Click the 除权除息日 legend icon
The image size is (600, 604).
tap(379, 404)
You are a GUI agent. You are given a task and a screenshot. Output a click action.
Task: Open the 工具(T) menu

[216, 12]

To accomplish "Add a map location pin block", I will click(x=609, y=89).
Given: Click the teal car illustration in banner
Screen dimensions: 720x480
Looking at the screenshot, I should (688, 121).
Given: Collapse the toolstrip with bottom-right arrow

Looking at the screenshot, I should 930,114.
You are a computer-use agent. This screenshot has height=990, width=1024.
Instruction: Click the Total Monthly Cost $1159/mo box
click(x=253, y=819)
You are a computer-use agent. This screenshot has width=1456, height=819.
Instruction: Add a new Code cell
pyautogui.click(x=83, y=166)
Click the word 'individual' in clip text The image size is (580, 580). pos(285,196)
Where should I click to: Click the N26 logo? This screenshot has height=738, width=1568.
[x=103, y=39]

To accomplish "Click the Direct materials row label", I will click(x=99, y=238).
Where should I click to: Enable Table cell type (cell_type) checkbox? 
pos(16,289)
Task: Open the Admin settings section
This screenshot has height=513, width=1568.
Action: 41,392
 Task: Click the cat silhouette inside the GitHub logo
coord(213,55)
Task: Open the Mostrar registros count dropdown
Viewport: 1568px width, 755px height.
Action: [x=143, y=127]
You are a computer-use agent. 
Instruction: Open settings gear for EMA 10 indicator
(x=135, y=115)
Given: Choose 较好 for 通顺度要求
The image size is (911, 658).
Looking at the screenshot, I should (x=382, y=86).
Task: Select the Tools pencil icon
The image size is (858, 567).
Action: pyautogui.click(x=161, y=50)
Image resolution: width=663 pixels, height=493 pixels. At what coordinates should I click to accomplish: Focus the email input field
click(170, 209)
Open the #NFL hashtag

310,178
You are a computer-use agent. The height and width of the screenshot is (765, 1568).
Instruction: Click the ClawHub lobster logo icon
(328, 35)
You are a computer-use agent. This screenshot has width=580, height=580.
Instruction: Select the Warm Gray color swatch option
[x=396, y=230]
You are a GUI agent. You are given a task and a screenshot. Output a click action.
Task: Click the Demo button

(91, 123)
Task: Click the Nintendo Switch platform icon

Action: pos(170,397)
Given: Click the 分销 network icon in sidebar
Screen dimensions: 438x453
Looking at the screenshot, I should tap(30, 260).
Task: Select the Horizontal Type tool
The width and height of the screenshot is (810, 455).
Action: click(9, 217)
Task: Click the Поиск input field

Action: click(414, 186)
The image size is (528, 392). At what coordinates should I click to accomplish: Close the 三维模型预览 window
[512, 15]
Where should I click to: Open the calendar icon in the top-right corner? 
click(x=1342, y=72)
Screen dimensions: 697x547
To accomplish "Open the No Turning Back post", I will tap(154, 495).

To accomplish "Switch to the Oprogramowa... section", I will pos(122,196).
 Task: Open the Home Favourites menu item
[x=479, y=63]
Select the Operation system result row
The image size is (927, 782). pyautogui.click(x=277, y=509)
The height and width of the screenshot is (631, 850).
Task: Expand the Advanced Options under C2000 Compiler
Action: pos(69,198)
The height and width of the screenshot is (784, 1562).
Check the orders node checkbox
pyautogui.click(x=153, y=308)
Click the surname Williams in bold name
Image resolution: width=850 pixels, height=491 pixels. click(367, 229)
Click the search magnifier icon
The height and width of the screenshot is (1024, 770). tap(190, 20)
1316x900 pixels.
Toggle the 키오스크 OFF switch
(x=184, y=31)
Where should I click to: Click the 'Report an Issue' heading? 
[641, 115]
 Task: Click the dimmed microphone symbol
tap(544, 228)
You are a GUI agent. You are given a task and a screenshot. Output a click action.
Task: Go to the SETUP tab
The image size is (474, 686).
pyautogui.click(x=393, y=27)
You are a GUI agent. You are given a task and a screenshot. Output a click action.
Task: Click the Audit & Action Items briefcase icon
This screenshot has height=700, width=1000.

◆ **Exercise task**
Copy the data word for word, starting at the line that contains "Given: Click the 分销 network icon in sidebar" and ending at the line that contains "tap(544, 228)".

◆ **Finished exercise**
Given: Click the 分销 network icon in sidebar
Screen dimensions: 438x453
Looking at the screenshot, I should tap(30, 260).
Task: Select the Horizontal Type tool
The width and height of the screenshot is (810, 455).
Action: click(9, 217)
Task: Click the Поиск input field

Action: click(414, 186)
The image size is (528, 392). At what coordinates should I click to accomplish: Close the 三维模型预览 window
[512, 15]
Where should I click to: Open the calendar icon in the top-right corner? 
click(x=1342, y=72)
Screen dimensions: 697x547
To accomplish "Open the No Turning Back post", I will tap(154, 495).

To accomplish "Switch to the Oprogramowa... section", I will pos(122,196).
 Task: Open the Home Favourites menu item
[x=479, y=63]
Select the Operation system result row
The image size is (927, 782). pyautogui.click(x=277, y=509)
The height and width of the screenshot is (631, 850).
Task: Expand the Advanced Options under C2000 Compiler
Action: pos(69,198)
The height and width of the screenshot is (784, 1562).
Check the orders node checkbox
pyautogui.click(x=153, y=308)
Click the surname Williams in bold name
Image resolution: width=850 pixels, height=491 pixels. click(367, 229)
Click the search magnifier icon
The height and width of the screenshot is (1024, 770). tap(190, 20)
1316x900 pixels.
Toggle the 키오스크 OFF switch
(x=184, y=31)
Where should I click to: Click the 'Report an Issue' heading? 
[641, 115]
 Task: Click the dimmed microphone symbol
tap(544, 228)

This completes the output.